## Entries provided:
====================

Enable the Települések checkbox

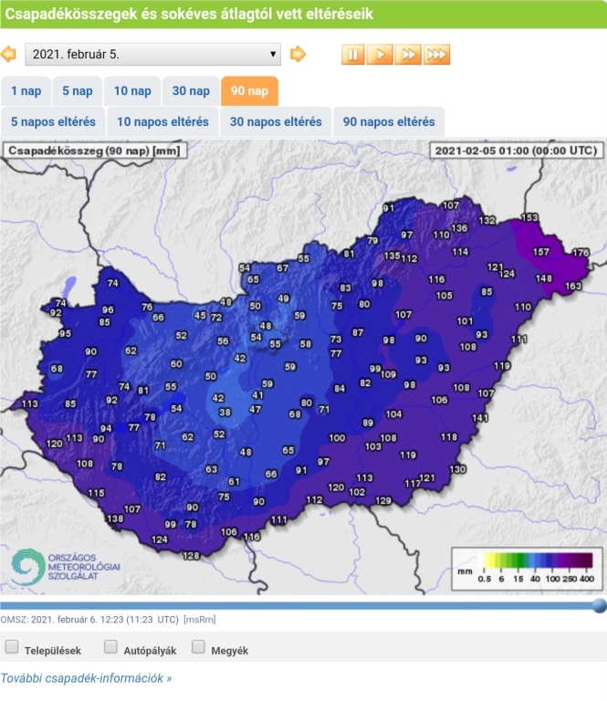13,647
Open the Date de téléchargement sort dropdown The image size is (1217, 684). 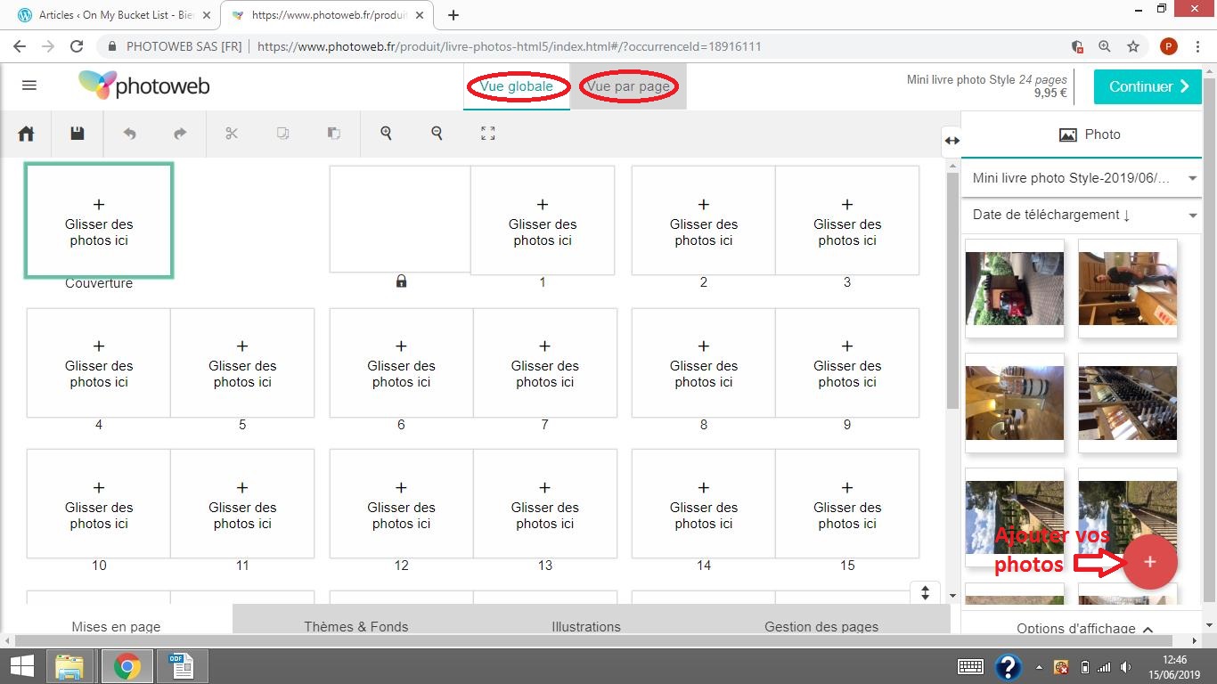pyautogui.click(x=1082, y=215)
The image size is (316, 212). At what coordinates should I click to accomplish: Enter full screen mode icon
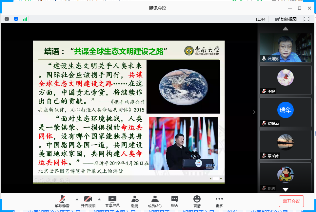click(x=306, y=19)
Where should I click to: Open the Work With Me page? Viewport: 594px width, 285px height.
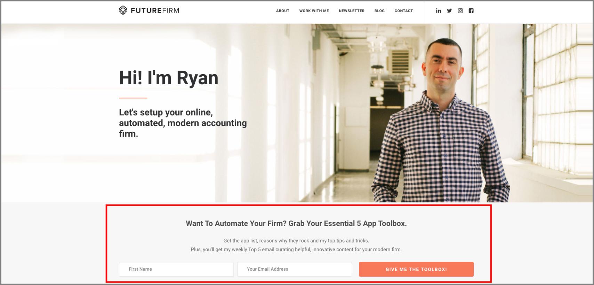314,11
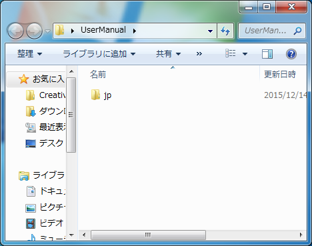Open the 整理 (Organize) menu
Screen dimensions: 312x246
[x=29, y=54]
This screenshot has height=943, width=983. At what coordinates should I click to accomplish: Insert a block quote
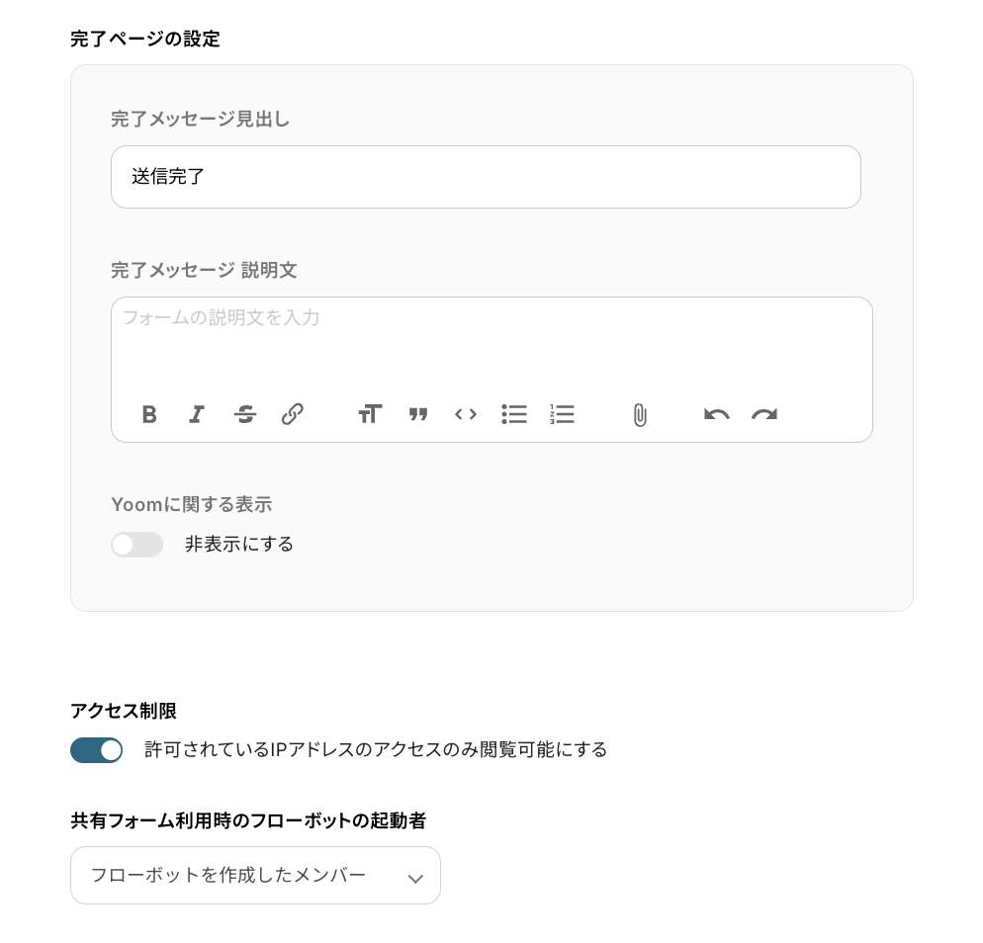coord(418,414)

====================

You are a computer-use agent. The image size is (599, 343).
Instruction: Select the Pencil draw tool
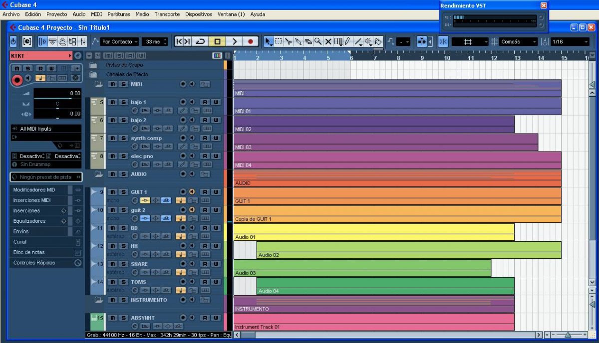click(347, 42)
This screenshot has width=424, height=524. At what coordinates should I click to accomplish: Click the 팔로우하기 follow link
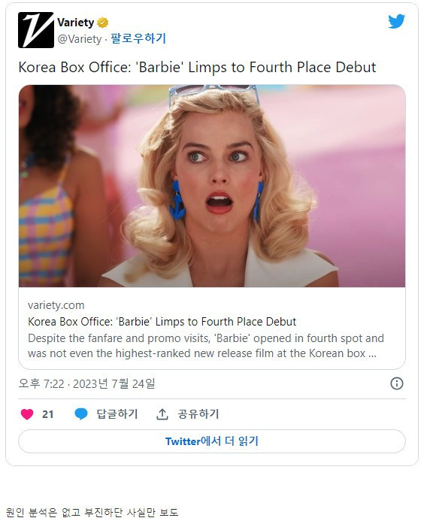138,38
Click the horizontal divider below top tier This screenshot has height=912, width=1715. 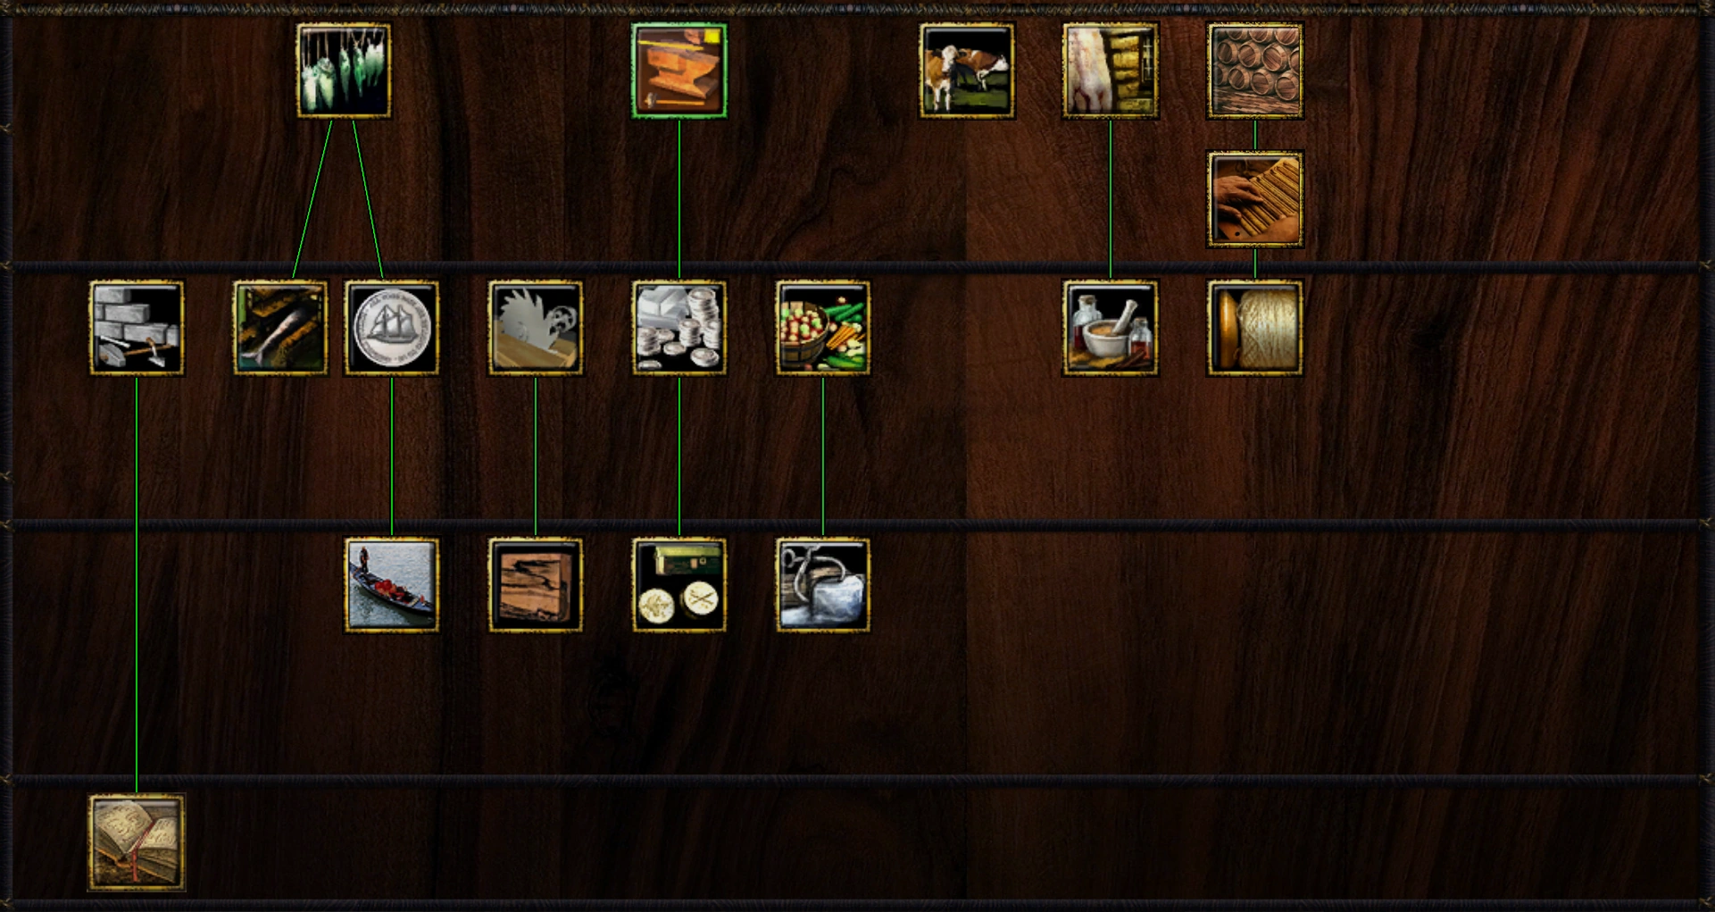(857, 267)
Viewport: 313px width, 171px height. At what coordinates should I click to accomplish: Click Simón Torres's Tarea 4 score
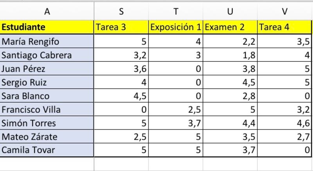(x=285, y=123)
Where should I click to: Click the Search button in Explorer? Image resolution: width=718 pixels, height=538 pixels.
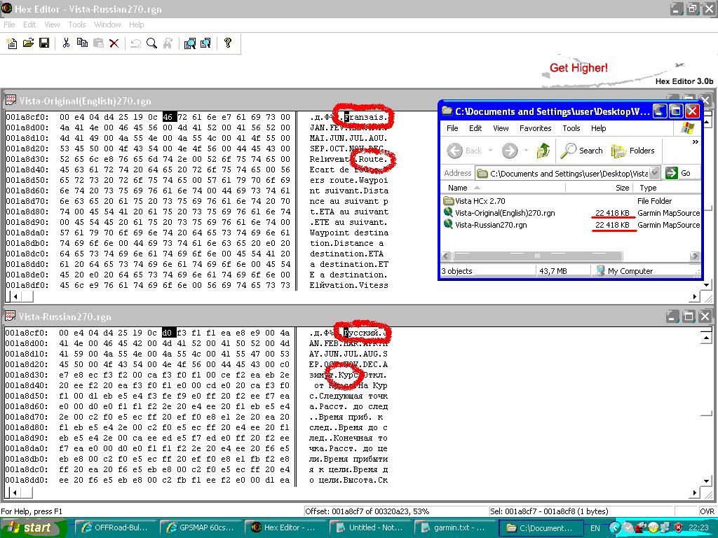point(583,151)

====================

## Written task:
Please rewrite the lines from the line with "Where should I click to: Click" to the line with "point(583,151)", including the requests, and shift every coordinate in the answers by -49. Leave the pictures out of your answer.

## Completed exercise:
Where should I click to: Click the Search button in Explorer? Image resolution: width=718 pixels, height=538 pixels.
point(534,102)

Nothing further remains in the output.